A Serious (and Slightly Humorous) Defense of the 66-Book Bible
Because Truth Is Not Improved by Page Count
Introduction: When the Bible Becomes a Library
Some Christians measure spirituality the way people measure wealth:
The more, the better.
More fasting days.
More titles.
More candles.
More books.
So when someone says, “My Bible has 81 books”, the unspoken implication is:
“Yours must be missing something.”
But here is a quiet truth that refuses to go away:
📌 Truth is not validated by quantity.
📌 Authority is not multiplied by addition.
If holiness increased with page numbers, the phone book would be sacred.
Let’s talk seriously—and honestly—about the Bible.

  1. The Numbers Game: 66, 73, 76, 81 — What Changed?

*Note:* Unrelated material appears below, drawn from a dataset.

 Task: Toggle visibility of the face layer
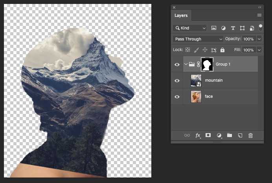pyautogui.click(x=177, y=97)
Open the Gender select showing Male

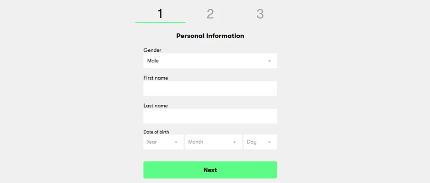[210, 61]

    Let us name the facts plainly:
    Tradition
    Number of Books
    Protestant
    66
    Catholic
    73
    Greek Orthodox
    76
    Ethiopian Orthodox
    81
    Now pause.
    If God revealed Scripture once, why does revelation change when you cross a border?
    Did heaven issue regional editions?
    “This version for Rome”
    “Extended edition for Ethiopia”
    “Collector’s version for Greece”
    That may work for smartphones—but not for divine revelation.
  2. The Core Question Everyone Avoids
    The real debate is not about respect or heritage. It is about authority.
    Here is the uncomfortable question:
    Who decides what Scripture is—God, or tradition?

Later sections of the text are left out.